— Пока нет, Георгий Александрович, потому что я хотел бы прочесть её сам…
Здесь в разговоре возникла заминка.
— Но вы же знаете, — сказал Гога, — что я всегда читаю глазами, я не воспринимаю на слух…
— Я знаю, что в принципе это так, — сказал я, — но на моей памяти есть исключения, и все они связаны с удачей. Сами читали Шукшин, Розовский. И композицию «Генриха» я читал сам. — Розовского лучше было не называть, зная о взаимных обидах и слухах после «Истории лошади». Но я начинал чувствовать себя независимым, а избежать глупостей по-прежнему не мог.
Гога молчал, обдумывая, сдаваться ему или нет; было слышно, как он сопит.
— Чтение даёт какой-то код, — добавил я. — Эта пьеса может оказаться слишком беззащитной в ваших глазах. Мне бы этого не хотелось…
Ответ Гоги был почти темпераментным:
— Но ведь я прочту, прочту её, Володя!.. Вы принесёте, и я, не задерживая, прочту!..
— Хорошо, Георгий Александрович, — сказал я, понимая, что Гога решил не уступать. — Я, с вашего позволения, задержусь денька на два и сам перечту… У меня появились какие-то новые суеверия… Всего вам доброго, не болейте!..
— Спасибо. До свидания, — сказал Гога.
Шёл 2009-й. Пятого ноября, в день рождения моей матери, вернувшись с родительской могилы, я написал: «…Конечно, они-то любили / другую страну, а не ту, / в которой пришёл я к могиле, / но видят меня за версту, / хотя приподняться не в силе / на стылом советском посту. / Не крик, а действительно пенье / раздастся на жалкой скамье. / А смысл подарит воскресенье, / как новую встречу семье. / Цветами наполнится рама, / не дав победить ковылю. / Не думайте, папа и мама, / что я вас уже не люблю!..»
Стихи, прочтённые при встрече, задели Гранина.
— Я хочу тебе сказать, то, что произошло с нами, со страной, не имеет примеров. Это переход в другую жизнь, совсем другую. Не осталось ничего из того, что было. Это — безумная трагедия миллионов людей. Следующему поколению кажется, что его это не касается. Но — касается. Хотя пока оно этого не знает или не чувствует. Их лишили своего прошлого. Существовала страна, вместе со всеми её страхами. Она существовала за счёт какой-то мечты и преступной действительности. А сейчас возникает какая-то дурная нелепость. Властители не знают, за что схватиться. Страна, которой кажется, что она, может быть, обречена. Об этом боятся говорить...
Я тоже завёлся.
— Надо смотреть в оба века и в оба глаза. То, о чём вы говорите, случалось не однажды. Был не один перелом… Нет не только великих историков, просто историков нет, вместо них — трусливые самозванцы. А история не для трусливых. Нет Карамзина, нет Пушкина, кто напишет?..
— Ты прав, но папам и мамам от этого не легче. Их бессилие, и эта неясность…
— Они бы мучались сейчас, они бы страдали…
— Огромная трагедия для пап и мам. Если бы они знали, сами должны были бы хотеть смерти…
— Об этом я не могу говорить, мне важно, чтобы они услышали… И, по-моему, услышали… Так же, как вы.
— Когда Германия каялась, — сказал Гранин, — она избавлялась от отвратительной реальности. Мы не избавились…

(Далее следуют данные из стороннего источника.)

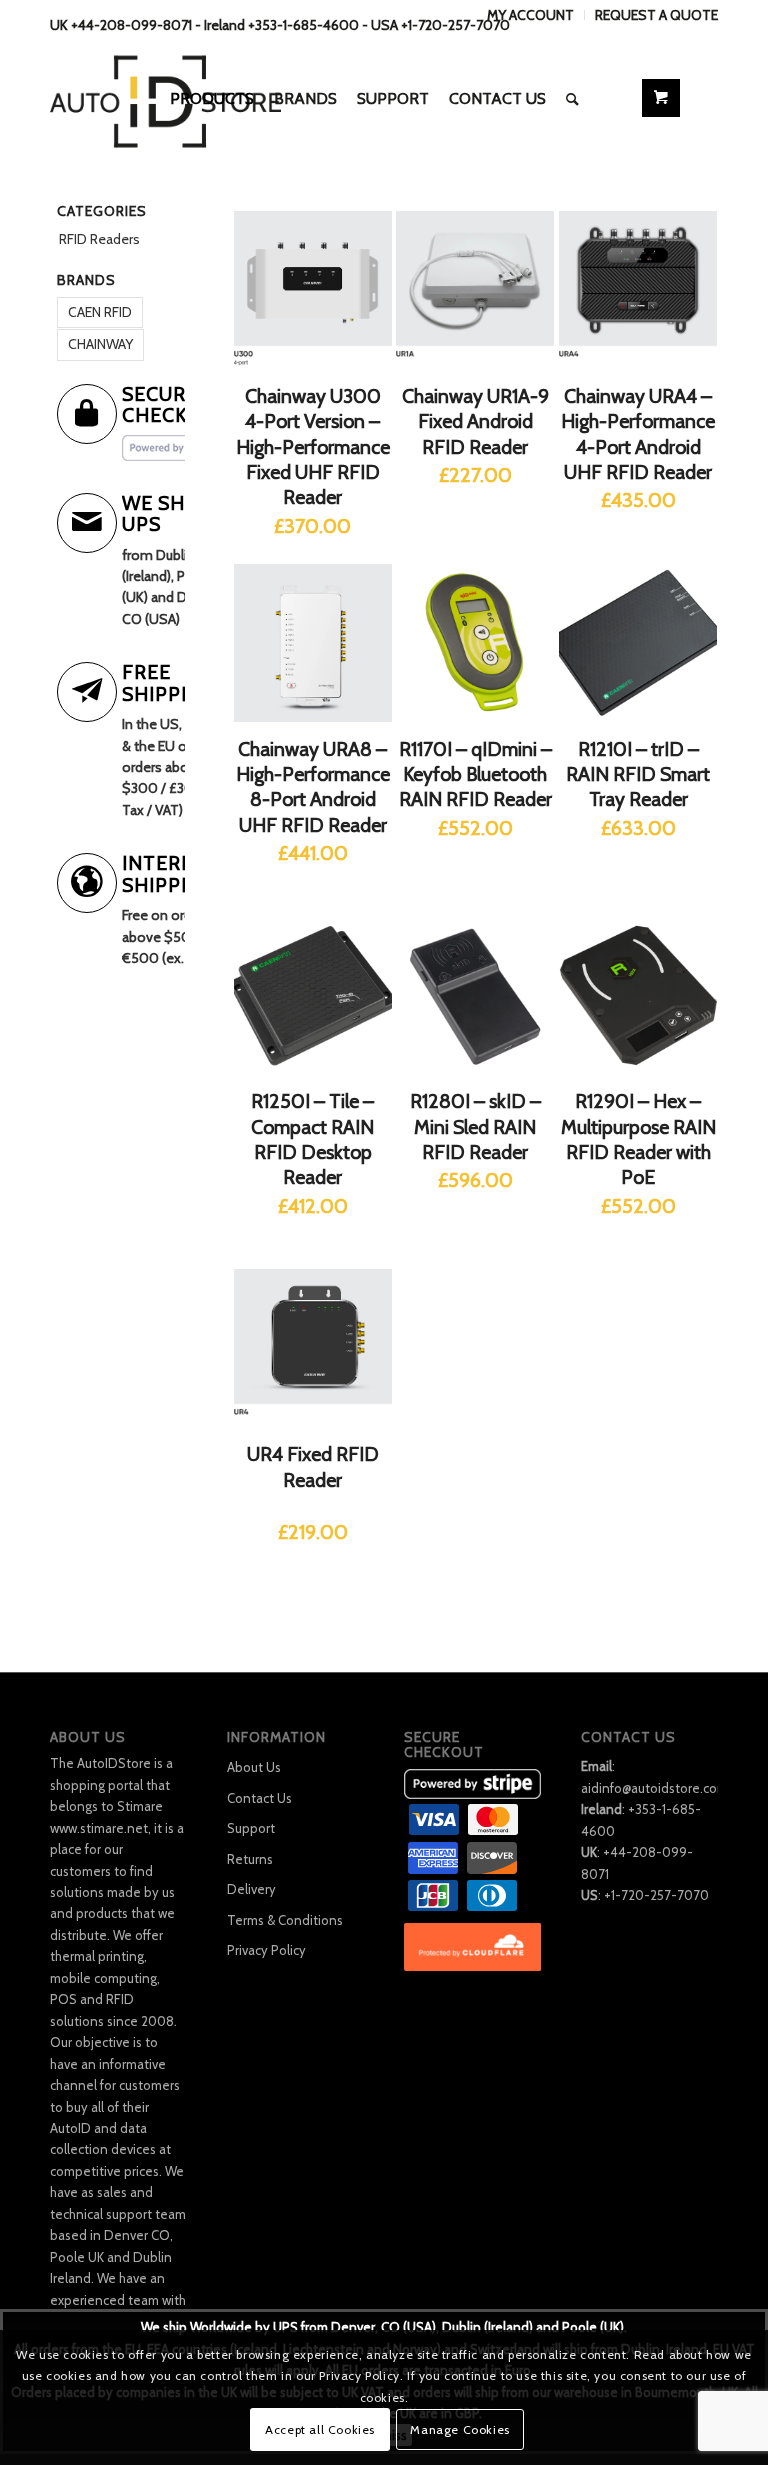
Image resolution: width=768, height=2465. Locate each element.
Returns (250, 1859)
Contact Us (259, 1798)
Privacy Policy (266, 1950)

Летом я привёз из Пушкинских Гор холст, который написал Борис Козмин, смотритель Петровского, имения Ганнибалов, заставив посидеть в его мастерской. Это был мой портрет. «…Без рамы и даты, / откуда твой образ возник, / смурной, бородатый / и словно поддатый старик?.. / Какая-то лава / кипит и доходит до глаз… / Была ли нужна тебе слава? / Была… Ну и нахрен сдалась?! / А тусклое злато? / А ржавый от крови булат? / Судьба ль виновата?.. / Страна?.. / Или сам виноват?.. / Не ищет виновных / старик. Вину отвергает свою. / В зрачках уголовных / и я, беззащитный, стою. / С нацеленным дулом / он борется взглядом опять и опять. / Он хуже, чем думал. / И лучше, чем мог полагать».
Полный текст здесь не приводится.